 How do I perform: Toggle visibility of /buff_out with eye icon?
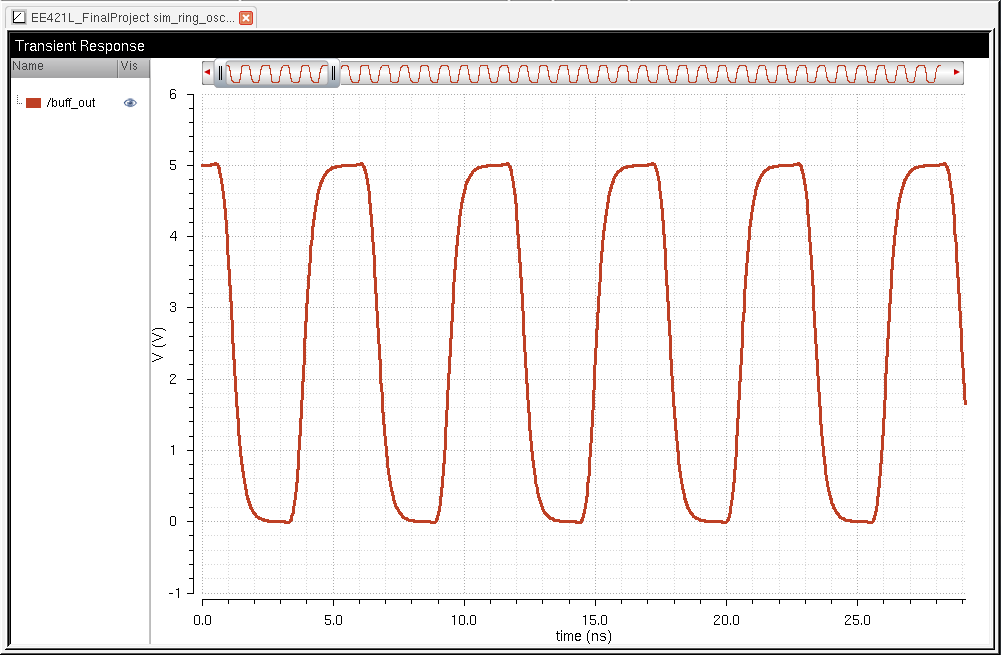[x=130, y=103]
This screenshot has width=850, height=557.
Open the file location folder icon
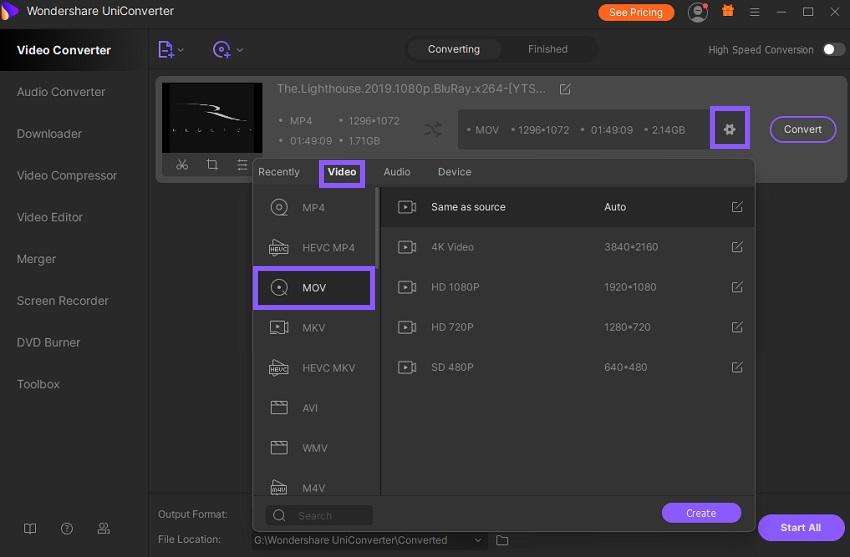point(502,540)
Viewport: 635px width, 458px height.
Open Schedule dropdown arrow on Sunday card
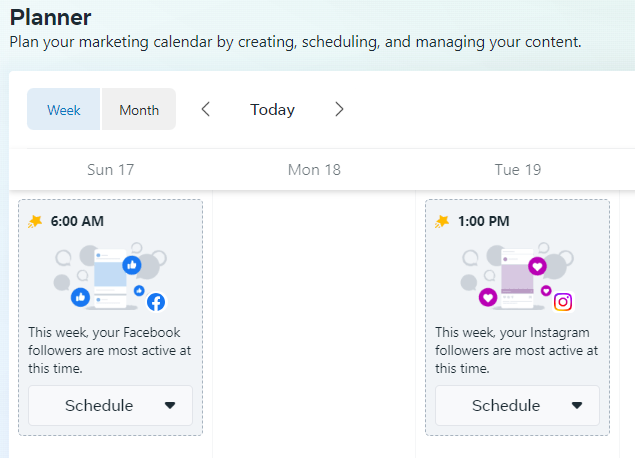[169, 406]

— THE PROBLEM —
Output exactly the lines from the line with "This screenshot has width=850, height=557." to the last line of the records, including both, and leave every picture out.

— FINAL ANSWER —
This screenshot has width=850, height=557.
Open the file location folder icon
point(502,540)
Viewport: 635px width, 458px height.
Open Schedule dropdown arrow on Sunday card
[169, 406]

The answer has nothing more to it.